Si tratta, dunque, di un processo che approccia i rapporti della religione con la vita pubblica e la convivenza civile. La riforma musulmana non può che essere frutto dell’esperienza, di minoranza, in società democratiche (e secolarizzate) del cosiddetto Occidente.

 

Nei vari saggi che compongono il libro si cita spesso la particolare situazione degli italiani convertiti all’Islam. Avete avuto modo di riflettere con loro circa quest’esperienza? E quali sono le ragioni alla base di questa conversione?

Le ragioni e le motivazioni alla base delle conversioni possono essere davvero molteplici così come le singole esperienze di primo contatto con l’Islam e i musulmani. Si possono riscontrare sia conversioni strumentali sia conversioni autentiche. Il primo è il caso per esempio dell’italiano, cristiano, che abbraccia l’Islam per sposare una donna musulmana poiché secondo l’Islam una donna musulmana può solo sposare un uomo musulmano. Nel secondo caso, invece, l’esperienza della conversione può avvenire in occasione di un viaggio nei Paesi musulmani o attraverso l’incontro con persone immigrate in Italia, ma anche leggendo il Corano o inseguito a un innamoramento, etc. Diversi convertiti trovano poi nell’Islam la risposta a una profonda ricerca di senso e di sacro, per alcuni avviene attraverso una via intellettuale, per altri per mezzo del misticismo sufi, altri ancora, invece, nella pratica esperita di solidarietà e accoglienza, di fratellanza all’interno della umma locale.
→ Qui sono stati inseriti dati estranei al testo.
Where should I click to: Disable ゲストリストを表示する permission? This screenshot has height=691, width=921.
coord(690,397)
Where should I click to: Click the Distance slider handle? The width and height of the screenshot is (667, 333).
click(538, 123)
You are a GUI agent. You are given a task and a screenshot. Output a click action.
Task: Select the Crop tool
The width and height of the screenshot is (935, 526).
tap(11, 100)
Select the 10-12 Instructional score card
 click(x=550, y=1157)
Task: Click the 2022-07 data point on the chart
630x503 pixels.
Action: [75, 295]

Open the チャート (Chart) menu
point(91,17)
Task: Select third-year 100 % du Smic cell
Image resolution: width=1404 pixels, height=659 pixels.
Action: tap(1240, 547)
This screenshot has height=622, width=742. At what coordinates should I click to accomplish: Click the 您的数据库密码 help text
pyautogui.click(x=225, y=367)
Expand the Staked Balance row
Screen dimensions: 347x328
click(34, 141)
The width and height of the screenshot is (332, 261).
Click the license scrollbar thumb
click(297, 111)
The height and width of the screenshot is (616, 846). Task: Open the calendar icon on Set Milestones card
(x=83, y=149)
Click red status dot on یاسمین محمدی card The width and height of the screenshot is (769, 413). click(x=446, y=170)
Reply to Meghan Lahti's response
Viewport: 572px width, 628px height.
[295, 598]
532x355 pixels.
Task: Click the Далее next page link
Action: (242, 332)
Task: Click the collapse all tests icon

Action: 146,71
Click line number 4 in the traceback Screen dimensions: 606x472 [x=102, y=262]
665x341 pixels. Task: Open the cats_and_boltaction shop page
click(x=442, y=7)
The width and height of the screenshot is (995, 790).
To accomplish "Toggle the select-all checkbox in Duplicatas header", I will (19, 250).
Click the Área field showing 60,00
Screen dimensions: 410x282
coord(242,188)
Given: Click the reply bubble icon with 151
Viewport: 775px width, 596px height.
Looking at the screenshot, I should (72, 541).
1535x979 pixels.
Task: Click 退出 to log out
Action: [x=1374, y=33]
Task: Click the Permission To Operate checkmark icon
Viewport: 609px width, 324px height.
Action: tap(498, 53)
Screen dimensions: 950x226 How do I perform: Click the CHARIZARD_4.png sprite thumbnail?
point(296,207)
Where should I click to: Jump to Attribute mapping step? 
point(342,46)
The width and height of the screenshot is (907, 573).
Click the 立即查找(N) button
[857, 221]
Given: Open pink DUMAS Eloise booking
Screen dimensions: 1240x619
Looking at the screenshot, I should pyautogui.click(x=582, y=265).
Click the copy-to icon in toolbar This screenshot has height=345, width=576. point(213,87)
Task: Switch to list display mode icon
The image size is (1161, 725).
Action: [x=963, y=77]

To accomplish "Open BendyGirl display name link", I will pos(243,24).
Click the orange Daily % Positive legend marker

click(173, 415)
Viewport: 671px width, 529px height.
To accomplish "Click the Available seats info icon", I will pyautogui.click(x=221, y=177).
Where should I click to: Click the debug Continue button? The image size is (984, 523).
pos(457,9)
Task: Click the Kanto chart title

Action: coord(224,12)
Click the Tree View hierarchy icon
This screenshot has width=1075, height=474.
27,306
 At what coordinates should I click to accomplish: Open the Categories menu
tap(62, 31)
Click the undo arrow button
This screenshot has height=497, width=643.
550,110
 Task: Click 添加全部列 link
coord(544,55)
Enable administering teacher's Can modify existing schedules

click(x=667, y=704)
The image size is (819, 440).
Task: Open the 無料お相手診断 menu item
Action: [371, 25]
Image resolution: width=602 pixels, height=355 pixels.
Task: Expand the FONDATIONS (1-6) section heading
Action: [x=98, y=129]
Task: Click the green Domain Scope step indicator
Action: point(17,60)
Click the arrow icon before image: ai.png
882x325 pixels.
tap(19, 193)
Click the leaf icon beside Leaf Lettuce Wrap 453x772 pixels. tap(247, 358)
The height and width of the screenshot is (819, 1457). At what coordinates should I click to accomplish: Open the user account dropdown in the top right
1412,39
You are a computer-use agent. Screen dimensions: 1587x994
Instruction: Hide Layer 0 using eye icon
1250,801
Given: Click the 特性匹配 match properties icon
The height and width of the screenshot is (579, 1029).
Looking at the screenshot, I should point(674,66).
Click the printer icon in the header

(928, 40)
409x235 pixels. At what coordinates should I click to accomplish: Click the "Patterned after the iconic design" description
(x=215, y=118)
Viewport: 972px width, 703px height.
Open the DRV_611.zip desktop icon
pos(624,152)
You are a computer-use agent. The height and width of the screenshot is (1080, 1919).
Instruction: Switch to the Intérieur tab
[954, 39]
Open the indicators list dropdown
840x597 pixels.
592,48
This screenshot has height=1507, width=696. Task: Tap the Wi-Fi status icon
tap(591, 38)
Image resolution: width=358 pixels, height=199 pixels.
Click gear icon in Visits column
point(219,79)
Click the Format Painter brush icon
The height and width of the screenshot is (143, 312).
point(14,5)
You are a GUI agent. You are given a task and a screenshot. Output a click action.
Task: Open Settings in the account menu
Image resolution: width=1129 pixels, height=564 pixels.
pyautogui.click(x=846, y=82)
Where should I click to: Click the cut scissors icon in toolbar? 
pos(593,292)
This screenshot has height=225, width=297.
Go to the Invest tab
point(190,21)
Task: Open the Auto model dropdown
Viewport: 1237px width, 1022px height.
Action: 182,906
Tra le ragioni religiose in primis i convertiti hanno evidenziato la semplicità teologica e la semplicità rituale dell’Islam, molti infatti sono stati mossi dall’esigenza di una fede semplice e razionalizzabile, per esempio il dogma cristiano dell’incarnazione o della Trinità risultavano poco comprensibili nelle singole esperienze di fede così come l’accettazione di un intermediario nella relazione con Dio.